(Stored data):
* * * * * * *

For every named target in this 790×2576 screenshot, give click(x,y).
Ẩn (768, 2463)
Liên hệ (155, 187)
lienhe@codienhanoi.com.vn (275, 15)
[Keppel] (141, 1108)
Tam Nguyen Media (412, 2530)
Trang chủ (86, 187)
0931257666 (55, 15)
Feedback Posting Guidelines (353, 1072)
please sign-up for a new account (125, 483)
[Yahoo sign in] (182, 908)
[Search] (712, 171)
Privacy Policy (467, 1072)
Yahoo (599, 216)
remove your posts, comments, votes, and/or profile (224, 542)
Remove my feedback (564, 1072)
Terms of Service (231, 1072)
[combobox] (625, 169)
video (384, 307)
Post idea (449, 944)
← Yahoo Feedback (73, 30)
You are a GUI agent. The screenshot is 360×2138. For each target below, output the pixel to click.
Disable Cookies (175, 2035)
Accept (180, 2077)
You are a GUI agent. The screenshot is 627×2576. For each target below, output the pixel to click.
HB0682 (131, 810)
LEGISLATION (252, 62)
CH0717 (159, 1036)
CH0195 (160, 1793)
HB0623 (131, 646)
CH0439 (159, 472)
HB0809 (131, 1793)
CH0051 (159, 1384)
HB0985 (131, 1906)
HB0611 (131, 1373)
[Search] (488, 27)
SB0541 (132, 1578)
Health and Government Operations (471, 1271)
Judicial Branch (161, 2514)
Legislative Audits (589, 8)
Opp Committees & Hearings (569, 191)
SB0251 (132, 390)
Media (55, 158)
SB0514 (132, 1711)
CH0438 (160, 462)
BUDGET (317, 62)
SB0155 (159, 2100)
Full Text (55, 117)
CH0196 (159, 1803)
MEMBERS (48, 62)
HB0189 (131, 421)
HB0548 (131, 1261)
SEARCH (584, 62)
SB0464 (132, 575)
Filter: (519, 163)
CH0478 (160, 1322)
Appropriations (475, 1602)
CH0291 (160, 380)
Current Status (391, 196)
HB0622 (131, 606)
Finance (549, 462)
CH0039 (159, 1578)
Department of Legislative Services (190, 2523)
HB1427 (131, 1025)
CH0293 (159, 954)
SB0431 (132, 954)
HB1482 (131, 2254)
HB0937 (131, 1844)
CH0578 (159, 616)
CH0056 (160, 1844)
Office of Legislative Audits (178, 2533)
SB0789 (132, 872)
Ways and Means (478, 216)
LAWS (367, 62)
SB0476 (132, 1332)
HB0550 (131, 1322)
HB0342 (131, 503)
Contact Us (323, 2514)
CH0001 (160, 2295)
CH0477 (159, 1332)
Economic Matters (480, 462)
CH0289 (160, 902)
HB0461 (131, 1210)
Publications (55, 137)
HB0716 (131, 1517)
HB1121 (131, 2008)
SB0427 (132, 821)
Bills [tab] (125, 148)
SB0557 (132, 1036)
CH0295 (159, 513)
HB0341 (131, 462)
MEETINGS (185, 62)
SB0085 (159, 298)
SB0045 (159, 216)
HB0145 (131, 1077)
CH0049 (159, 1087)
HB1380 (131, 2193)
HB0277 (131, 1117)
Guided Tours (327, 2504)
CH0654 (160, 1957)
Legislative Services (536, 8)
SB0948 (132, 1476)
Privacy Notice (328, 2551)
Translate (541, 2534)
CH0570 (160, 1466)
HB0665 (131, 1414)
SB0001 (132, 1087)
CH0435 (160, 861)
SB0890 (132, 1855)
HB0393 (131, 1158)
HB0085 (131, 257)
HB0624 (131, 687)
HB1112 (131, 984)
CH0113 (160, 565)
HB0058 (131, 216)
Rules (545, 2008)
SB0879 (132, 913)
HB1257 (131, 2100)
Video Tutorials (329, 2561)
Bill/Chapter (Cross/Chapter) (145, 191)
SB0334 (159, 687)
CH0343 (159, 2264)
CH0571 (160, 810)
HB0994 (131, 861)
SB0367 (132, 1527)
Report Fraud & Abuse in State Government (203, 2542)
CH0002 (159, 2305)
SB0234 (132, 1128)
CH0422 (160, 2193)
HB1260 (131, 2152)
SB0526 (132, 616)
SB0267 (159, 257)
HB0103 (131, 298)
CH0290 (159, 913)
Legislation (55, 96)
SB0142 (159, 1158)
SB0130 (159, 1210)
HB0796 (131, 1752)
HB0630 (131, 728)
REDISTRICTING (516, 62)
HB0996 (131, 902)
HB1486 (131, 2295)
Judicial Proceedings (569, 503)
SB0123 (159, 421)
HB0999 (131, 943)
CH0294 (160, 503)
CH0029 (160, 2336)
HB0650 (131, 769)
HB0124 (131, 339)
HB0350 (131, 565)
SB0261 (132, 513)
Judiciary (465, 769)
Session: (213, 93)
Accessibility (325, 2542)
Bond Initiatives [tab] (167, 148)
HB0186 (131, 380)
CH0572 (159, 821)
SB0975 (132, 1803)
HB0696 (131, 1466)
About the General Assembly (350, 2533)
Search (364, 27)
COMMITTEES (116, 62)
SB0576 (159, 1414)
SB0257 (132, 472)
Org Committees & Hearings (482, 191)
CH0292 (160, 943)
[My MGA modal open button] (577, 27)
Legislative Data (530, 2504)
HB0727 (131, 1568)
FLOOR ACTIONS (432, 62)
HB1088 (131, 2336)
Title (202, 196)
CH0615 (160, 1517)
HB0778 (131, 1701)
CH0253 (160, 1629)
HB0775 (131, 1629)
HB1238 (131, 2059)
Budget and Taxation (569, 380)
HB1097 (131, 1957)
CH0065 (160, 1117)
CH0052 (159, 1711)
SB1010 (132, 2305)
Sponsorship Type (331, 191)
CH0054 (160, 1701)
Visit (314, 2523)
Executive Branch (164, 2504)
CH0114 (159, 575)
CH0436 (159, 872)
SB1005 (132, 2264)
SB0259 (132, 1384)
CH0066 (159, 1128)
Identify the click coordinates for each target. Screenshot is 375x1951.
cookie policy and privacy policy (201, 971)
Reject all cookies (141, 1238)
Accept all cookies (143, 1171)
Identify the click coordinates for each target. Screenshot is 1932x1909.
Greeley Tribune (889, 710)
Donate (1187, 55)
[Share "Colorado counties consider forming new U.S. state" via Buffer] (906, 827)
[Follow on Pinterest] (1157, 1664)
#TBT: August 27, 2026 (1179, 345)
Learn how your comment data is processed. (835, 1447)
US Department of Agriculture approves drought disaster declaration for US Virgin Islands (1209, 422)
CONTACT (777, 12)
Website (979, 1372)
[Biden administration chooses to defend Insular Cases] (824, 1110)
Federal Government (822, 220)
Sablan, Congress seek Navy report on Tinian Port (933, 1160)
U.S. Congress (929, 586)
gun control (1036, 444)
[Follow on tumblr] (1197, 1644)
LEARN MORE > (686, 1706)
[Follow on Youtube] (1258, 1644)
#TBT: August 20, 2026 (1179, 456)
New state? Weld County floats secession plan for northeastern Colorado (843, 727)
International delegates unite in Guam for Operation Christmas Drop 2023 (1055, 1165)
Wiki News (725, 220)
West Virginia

* * * * * * *

(Requirement): All entries shown above should be duplicated without a single difference.

(Task answer):
For every named target in this 790×2576 screenshot, give click(x,y).
Ẩn (768, 2463)
Liên hệ (155, 187)
lienhe@codienhanoi.com.vn (275, 15)
[Keppel] (141, 1108)
Tam Nguyen Media (412, 2530)
Trang chủ (86, 187)
0931257666 (55, 15)
Feedback Posting Guidelines (353, 1072)
please sign-up for a new account (125, 483)
[Yahoo sign in] (182, 908)
[Search] (712, 171)
Privacy Policy (467, 1072)
Yahoo (599, 216)
remove your posts, comments, votes, and/or profile (224, 542)
Remove my feedback (564, 1072)
Terms of Service (231, 1072)
[combobox] (625, 169)
video (384, 307)
Post idea (449, 944)
← Yahoo Feedback (73, 30)
You are a GUI agent. The screenshot is 360×2138. For each target below, output the pixel to click.
Disable Cookies (175, 2035)
Accept (180, 2077)
You are a GUI agent. The screenshot is 627×2576. For each target below, output the pixel to click.
HB0682 (131, 810)
LEGISLATION (252, 62)
CH0717 (159, 1036)
CH0195 (160, 1793)
HB0623 (131, 646)
CH0439 (159, 472)
HB0809 (131, 1793)
CH0051 (159, 1384)
HB0985 (131, 1906)
HB0611 (131, 1373)
[Search] (488, 27)
SB0541 (132, 1578)
Health and Government Operations (471, 1271)
Judicial Branch (161, 2514)
Legislative Audits (589, 8)
Opp Committees & Hearings (569, 191)
SB0251 (132, 390)
Media (55, 158)
SB0514 (132, 1711)
CH0438 (160, 462)
BUDGET (317, 62)
SB0155 (159, 2100)
Full Text (55, 117)
CH0196 (159, 1803)
MEMBERS (48, 62)
HB0189 (131, 421)
HB0548 (131, 1261)
SEARCH (584, 62)
SB0464 (132, 575)
Filter: (519, 163)
CH0478 (160, 1322)
Appropriations (475, 1602)
CH0291 (160, 380)
Current Status (391, 196)
HB0622 (131, 606)
Finance (549, 462)
CH0039 (159, 1578)
Department of Legislative Services (190, 2523)
HB1427 (131, 1025)
CH0293 (159, 954)
SB0431 (132, 954)
HB1482 (131, 2254)
HB0937 (131, 1844)
CH0578 (159, 616)
CH0056 (160, 1844)
Office of Legislative Audits (178, 2533)
SB0789 (132, 872)
Ways and Means (478, 216)
LAWS (367, 62)
SB0476 (132, 1332)
HB0550 (131, 1322)
HB0342 (131, 503)
Contact Us (323, 2514)
CH0001 (160, 2295)
CH0477 (159, 1332)
Economic Matters (480, 462)
CH0289 (160, 902)
HB0461 (131, 1210)
Publications (55, 137)
HB0716 (131, 1517)
HB1121 (131, 2008)
SB0427 (132, 821)
Bills [tab] (125, 148)
SB0557 (132, 1036)
CH0295 (159, 513)
HB0341 (131, 462)
MEETINGS (185, 62)
SB0085 (159, 298)
SB0045 (159, 216)
HB0145 (131, 1077)
CH0049 (159, 1087)
HB1380 (131, 2193)
HB0277 (131, 1117)
Guided Tours (327, 2504)
CH0654 (160, 1957)
Legislative Services (536, 8)
SB0948 (132, 1476)
Privacy Notice (328, 2551)
Translate (541, 2534)
CH0570 (160, 1466)
HB0665 (131, 1414)
SB0001 (132, 1087)
CH0435 (160, 861)
SB0890 (132, 1855)
HB0393 (131, 1158)
HB0085 (131, 257)
HB0624 (131, 687)
HB1112 (131, 984)
CH0113 (160, 565)
HB0058 (131, 216)
Rules (545, 2008)
SB0879 (132, 913)
HB1257 (131, 2100)
Video Tutorials (329, 2561)
Bill/Chapter (Cross/Chapter) (145, 191)
SB0334 (159, 687)
CH0343 (159, 2264)
CH0571 (160, 810)
HB0994 (131, 861)
SB0367 (132, 1527)
Report Fraud & Abuse in State Government (203, 2542)
CH0002 (159, 2305)
SB0234 (132, 1128)
CH0422 (160, 2193)
HB1260 (131, 2152)
SB0526 (132, 616)
SB0267 (159, 257)
HB0103 (131, 298)
CH0290 (159, 913)
Legislation (55, 96)
SB0142 (159, 1158)
SB0130 (159, 1210)
HB0796 (131, 1752)
HB0630 (131, 728)
REDISTRICTING (516, 62)
HB0996 (131, 902)
HB1486 (131, 2295)
Judicial Proceedings (569, 503)
SB0123 (159, 421)
HB0999 (131, 943)
CH0294 (160, 503)
CH0029 (160, 2336)
HB0650 (131, 769)
HB0124 (131, 339)
HB0350 (131, 565)
SB0261 (132, 513)
Judiciary (465, 769)
Session: (213, 93)
Accessibility (325, 2542)
Bond Initiatives [tab] (167, 148)
HB0186 (131, 380)
CH0572 (159, 821)
SB0975 (132, 1803)
HB0696 (131, 1466)
About the General Assembly (350, 2533)
Search (364, 27)
COMMITTEES (116, 62)
SB0576 (159, 1414)
SB0257 (132, 472)
Org Committees & Hearings (482, 191)
CH0292 (160, 943)
[My MGA modal open button] (577, 27)
Legislative Data (530, 2504)
HB0727 (131, 1568)
FLOOR ACTIONS (432, 62)
HB1088 (131, 2336)
Title (202, 196)
CH0615 (160, 1517)
HB0778 (131, 1701)
CH0253 (160, 1629)
HB0775 (131, 1629)
HB1238 (131, 2059)
Budget and Taxation (569, 380)
HB1097 (131, 1957)
CH0065 (160, 1117)
CH0052 (159, 1711)
SB1010 (132, 2305)
Sponsorship Type (331, 191)
CH0054 (160, 1701)
Visit (314, 2523)
Executive Branch (164, 2504)
CH0114 (159, 575)
CH0436 (159, 872)
SB1005 (132, 2264)
SB0259 (132, 1384)
CH0066 (159, 1128)
Identify the click coordinates for each target. Screenshot is 375x1951.
cookie policy and privacy policy (201, 971)
Reject all cookies (141, 1238)
Accept all cookies (143, 1171)
Identify the click coordinates for each target. Screenshot is 1932x1909.
Greeley Tribune (889, 710)
Donate (1187, 55)
[Share "Colorado counties consider forming new U.S. state" via Buffer] (906, 827)
[Follow on Pinterest] (1157, 1664)
#TBT: August 27, 2026 (1179, 345)
Learn how your comment data is processed. (835, 1447)
US Department of Agriculture approves drought disaster declaration for US Virgin Islands (1209, 422)
CONTACT (777, 12)
Website (979, 1372)
[Biden administration chooses to defend Insular Cases] (824, 1110)
Federal Government (822, 220)
Sablan, Congress seek Navy report on Tinian Port (933, 1160)
U.S. Congress (929, 586)
gun control (1036, 444)
[Follow on tumblr] (1197, 1644)
LEARN MORE > (686, 1706)
[Follow on Youtube] (1258, 1644)
#TBT: August 20, 2026 (1179, 456)
New state? Weld County floats secession plan for northeastern Colorado (843, 727)
International delegates unite in Guam for Operation Christmas Drop 2023 (1055, 1165)
Wiki News (725, 220)
West Virginia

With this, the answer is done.